Count Duplicate Lines filter

Posted: Tue May 29, 2012 4:01 am
by dfhtextpipe
This new topic is copied from one of my comments in the thread headed: Please add Unicode support to the Text to Word List filter.
It's reposted here to focus attention on the Count Duplicate Lines filter.


My existing Text to Word List filter didn't cope properly with soft hyphens,
presumably because U+00AD is beyond ASCII, being part of Windows-1252 (aka ANSI).

There's no clue that characters U+00A0 to U+00FF are unsupported by the Count Duplicate Lines filter,
which follows the Text to Word List subfilter in my two stage filter.

The contrast with the Sort filter is brought to your attention:
Sort Type

The sort type controls the method by which items are sorted. The available options are:
· ANSI sort (case insensitive)
· ANSI sort (case sensitive) - faster than case insensitive as no case-mapping is performed
· ASCII sort (case insensitive)
· ASCII sort (case sensitive) - faster than case insensitive as no case-mapping is performed
...
So before extending the Text to Word List filter to cope with Unicode in general,
please could you first extend the Count Duplicate Lines filter to support ANSI.

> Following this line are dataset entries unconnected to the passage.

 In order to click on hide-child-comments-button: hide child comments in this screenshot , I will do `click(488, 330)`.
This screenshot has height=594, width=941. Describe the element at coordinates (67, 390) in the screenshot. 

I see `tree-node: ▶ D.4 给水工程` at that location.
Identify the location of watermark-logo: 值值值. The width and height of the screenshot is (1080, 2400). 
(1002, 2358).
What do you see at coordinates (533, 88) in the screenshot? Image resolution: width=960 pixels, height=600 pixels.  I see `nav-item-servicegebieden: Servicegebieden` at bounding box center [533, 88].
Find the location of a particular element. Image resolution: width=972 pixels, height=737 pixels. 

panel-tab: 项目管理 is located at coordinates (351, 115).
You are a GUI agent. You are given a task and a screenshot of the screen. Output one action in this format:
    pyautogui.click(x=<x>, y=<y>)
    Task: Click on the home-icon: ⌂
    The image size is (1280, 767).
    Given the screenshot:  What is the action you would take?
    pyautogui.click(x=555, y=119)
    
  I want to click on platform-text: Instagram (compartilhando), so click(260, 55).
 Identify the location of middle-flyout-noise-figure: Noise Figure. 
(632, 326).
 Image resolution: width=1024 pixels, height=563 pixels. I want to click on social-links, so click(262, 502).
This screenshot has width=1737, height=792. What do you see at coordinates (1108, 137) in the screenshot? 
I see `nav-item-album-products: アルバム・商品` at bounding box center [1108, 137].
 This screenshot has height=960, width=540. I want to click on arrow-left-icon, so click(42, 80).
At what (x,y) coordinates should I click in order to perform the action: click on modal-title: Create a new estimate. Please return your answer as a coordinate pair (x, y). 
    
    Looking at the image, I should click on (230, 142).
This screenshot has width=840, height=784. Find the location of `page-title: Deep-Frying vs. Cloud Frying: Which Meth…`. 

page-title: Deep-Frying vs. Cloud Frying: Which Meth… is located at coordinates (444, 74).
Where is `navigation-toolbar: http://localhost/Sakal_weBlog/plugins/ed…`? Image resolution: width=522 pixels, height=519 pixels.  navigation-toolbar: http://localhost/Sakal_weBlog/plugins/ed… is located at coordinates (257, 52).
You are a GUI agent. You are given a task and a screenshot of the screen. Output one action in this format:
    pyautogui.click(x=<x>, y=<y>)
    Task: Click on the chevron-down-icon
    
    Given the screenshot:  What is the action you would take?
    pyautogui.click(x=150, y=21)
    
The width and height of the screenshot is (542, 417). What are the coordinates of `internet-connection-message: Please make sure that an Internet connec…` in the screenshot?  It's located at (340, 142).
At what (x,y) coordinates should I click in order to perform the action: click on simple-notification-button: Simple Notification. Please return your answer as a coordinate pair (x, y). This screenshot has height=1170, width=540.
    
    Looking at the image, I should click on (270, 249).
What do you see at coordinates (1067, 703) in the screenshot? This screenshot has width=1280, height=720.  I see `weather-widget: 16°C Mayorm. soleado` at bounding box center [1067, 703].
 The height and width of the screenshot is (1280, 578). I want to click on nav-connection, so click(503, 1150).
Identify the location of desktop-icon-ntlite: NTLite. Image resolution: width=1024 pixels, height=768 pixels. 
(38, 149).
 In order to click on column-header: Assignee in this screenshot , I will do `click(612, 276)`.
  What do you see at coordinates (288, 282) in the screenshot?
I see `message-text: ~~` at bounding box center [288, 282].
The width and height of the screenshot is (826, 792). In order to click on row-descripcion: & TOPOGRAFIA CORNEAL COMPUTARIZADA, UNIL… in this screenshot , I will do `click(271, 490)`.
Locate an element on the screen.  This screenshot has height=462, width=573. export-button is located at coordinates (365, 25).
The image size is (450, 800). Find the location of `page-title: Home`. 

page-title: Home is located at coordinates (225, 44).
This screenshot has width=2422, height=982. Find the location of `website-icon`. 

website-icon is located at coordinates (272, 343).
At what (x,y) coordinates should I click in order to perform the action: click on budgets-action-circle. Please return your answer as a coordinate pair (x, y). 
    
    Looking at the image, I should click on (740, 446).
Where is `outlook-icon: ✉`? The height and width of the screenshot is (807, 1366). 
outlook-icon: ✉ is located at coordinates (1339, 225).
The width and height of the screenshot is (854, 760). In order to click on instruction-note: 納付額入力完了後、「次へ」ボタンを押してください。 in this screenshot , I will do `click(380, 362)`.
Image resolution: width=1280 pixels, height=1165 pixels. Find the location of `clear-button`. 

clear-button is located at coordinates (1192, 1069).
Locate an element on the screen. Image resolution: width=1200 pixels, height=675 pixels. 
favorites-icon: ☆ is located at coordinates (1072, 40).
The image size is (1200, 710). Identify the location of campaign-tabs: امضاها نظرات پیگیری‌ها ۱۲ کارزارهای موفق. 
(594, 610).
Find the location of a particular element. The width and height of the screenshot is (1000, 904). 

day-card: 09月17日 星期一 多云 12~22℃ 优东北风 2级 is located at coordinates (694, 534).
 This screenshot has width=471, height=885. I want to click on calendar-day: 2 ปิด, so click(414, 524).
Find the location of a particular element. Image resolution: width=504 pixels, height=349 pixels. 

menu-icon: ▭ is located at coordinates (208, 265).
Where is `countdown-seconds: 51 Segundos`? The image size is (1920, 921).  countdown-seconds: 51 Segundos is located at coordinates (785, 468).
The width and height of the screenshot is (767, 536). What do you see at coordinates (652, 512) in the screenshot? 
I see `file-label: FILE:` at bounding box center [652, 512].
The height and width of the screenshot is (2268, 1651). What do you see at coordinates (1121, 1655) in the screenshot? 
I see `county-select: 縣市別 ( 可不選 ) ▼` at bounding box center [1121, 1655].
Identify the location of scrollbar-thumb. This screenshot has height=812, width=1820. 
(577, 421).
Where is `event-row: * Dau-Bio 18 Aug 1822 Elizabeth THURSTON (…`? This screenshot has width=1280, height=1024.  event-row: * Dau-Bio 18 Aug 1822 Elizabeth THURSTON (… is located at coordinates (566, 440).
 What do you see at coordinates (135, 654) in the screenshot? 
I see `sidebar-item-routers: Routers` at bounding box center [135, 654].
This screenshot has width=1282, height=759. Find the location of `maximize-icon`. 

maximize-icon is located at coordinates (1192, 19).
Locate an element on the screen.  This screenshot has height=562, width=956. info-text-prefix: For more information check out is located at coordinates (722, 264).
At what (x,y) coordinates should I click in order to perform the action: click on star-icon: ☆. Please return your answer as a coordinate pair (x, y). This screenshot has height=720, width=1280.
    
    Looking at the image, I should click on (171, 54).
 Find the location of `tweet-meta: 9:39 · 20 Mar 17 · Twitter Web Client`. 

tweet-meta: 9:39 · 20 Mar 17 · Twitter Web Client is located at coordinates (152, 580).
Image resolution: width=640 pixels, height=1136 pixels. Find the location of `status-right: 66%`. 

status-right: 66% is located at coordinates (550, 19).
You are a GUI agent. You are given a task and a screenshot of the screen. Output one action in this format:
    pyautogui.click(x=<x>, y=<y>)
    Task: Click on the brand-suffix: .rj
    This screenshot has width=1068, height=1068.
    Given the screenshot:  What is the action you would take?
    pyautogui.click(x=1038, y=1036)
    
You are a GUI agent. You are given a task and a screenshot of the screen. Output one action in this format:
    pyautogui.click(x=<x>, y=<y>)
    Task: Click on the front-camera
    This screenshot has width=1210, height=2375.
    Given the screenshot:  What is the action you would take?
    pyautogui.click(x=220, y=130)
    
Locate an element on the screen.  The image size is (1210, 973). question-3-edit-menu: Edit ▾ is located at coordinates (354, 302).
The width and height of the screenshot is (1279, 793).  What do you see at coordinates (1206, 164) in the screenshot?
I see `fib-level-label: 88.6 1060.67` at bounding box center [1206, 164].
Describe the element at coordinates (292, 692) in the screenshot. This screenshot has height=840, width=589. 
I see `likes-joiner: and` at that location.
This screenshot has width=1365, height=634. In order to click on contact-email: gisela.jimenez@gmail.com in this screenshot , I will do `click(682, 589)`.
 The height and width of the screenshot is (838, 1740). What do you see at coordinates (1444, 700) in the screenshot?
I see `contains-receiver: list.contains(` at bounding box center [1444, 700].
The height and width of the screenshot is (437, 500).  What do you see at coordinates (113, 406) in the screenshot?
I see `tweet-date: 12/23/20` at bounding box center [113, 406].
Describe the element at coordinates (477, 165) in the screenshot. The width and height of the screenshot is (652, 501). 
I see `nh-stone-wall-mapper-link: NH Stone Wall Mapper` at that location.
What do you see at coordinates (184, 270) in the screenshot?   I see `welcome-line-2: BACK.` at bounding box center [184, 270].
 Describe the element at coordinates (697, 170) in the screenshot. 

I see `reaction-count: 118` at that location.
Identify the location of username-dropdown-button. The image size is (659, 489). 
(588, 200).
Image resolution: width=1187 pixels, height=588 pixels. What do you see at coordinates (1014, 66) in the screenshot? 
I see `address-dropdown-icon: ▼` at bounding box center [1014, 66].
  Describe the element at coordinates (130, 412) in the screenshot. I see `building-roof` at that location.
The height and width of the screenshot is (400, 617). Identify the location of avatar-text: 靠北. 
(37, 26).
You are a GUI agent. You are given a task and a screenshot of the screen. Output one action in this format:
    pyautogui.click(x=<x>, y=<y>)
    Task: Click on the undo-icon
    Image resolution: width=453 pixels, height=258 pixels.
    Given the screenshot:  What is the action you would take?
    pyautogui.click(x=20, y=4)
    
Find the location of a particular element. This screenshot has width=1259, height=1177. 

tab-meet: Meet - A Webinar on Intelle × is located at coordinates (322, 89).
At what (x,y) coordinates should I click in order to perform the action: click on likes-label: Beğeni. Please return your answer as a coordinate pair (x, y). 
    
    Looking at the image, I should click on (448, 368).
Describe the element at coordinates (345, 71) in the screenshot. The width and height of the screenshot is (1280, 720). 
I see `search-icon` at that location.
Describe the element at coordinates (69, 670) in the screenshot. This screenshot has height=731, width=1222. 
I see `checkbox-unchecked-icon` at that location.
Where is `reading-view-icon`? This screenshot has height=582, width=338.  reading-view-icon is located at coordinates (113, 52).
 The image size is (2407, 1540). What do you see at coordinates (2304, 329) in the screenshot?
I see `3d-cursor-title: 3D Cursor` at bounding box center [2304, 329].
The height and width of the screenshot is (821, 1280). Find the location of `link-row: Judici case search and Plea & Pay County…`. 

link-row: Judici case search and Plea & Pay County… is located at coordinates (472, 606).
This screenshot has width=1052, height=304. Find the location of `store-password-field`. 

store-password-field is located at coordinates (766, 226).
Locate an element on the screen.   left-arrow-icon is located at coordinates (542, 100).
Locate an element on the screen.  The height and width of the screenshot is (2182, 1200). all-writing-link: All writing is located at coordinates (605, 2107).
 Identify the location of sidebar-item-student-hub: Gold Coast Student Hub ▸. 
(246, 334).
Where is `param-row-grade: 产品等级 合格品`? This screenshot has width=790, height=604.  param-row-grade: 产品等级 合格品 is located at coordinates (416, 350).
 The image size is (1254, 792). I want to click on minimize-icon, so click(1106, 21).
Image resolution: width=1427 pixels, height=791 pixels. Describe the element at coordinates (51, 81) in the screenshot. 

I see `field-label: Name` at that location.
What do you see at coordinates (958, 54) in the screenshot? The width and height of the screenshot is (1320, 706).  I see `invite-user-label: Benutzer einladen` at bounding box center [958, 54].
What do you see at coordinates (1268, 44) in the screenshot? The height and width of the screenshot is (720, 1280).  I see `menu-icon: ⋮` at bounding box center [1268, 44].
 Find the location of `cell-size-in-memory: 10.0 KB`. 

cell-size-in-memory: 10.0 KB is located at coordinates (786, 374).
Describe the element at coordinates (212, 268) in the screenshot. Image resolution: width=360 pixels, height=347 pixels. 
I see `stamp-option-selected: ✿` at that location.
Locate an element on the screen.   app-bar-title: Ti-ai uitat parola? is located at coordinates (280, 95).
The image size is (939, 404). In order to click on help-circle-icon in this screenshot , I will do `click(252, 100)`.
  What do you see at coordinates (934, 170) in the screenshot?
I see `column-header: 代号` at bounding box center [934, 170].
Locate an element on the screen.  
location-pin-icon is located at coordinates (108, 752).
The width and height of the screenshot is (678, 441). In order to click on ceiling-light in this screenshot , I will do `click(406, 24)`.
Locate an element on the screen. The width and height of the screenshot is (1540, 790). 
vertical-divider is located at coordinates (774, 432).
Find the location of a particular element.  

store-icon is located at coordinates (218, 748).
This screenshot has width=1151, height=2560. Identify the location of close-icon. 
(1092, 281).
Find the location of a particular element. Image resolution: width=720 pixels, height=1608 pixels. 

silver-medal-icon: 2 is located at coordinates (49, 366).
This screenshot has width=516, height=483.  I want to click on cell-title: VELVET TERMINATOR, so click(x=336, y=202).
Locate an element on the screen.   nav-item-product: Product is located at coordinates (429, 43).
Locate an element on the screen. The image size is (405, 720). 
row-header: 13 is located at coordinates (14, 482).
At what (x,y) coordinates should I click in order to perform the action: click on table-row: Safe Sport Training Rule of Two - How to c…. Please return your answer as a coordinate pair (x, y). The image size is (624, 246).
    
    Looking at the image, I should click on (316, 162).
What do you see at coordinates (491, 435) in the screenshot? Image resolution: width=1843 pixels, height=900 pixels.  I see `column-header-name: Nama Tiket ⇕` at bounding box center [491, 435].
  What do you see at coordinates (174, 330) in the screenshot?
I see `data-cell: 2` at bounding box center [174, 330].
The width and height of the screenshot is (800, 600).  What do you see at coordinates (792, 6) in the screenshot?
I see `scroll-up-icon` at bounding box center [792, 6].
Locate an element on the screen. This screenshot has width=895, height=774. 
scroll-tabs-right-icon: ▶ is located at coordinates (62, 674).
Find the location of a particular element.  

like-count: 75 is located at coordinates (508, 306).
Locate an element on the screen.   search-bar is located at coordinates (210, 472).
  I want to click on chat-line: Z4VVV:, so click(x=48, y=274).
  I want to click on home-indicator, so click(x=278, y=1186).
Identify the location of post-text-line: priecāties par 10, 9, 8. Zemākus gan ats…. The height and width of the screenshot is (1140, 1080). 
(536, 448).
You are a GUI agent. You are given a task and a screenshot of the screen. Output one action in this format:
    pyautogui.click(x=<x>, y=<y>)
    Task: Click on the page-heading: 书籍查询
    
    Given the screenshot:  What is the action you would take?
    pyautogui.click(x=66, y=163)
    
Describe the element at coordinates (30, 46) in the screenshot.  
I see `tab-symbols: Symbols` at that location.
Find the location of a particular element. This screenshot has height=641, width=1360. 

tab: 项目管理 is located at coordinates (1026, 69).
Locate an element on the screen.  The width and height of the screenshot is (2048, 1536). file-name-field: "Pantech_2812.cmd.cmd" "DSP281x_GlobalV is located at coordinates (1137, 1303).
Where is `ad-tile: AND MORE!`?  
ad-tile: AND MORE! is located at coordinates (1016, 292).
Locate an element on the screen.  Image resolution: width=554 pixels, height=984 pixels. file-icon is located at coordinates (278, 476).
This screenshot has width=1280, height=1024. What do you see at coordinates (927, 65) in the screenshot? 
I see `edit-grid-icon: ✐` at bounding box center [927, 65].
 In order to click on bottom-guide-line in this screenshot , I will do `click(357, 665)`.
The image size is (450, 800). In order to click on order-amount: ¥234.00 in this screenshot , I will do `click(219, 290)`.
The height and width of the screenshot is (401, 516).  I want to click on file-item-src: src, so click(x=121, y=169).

Meanwhile, I'll tweak my two stage filter to investigate further.

David

Re: Count Duplicate Lines filter

Posted: Fri Jun 01, 2012 12:41 am
by dfhtextpipe
The help for the Count Duplicate Lines filter includes,
The file need NOT be sorted prior to this filter.
Yet it's clear that the filter does actually sort the results.
The sort seems to be
ASCII sort (case sensitive) - faster than case insensitive as no case-mapping is performed.
Here's an example of the first few output lines from my KJV NT Word List.

Code: Select all

001911	a
000004	Aaron
000001	Aaron's
000001	Abaddon
000004	abased
000001	abasing
000003	Abba
000004	Abel
000001	Abhor
000001	abhorrest
000003	Abia
000001	Abiathar
000032	abide
000020	abideth
000004	abiding
000001	Abilene
000003	ability
000002	Abiud
000061	able
000001	aboard

Re: Count Duplicate Lines filter

Posted: Wed Feb 24, 2016 8:58 am
by DataMystic Support
Just found this - the ANSI change was made some time ago.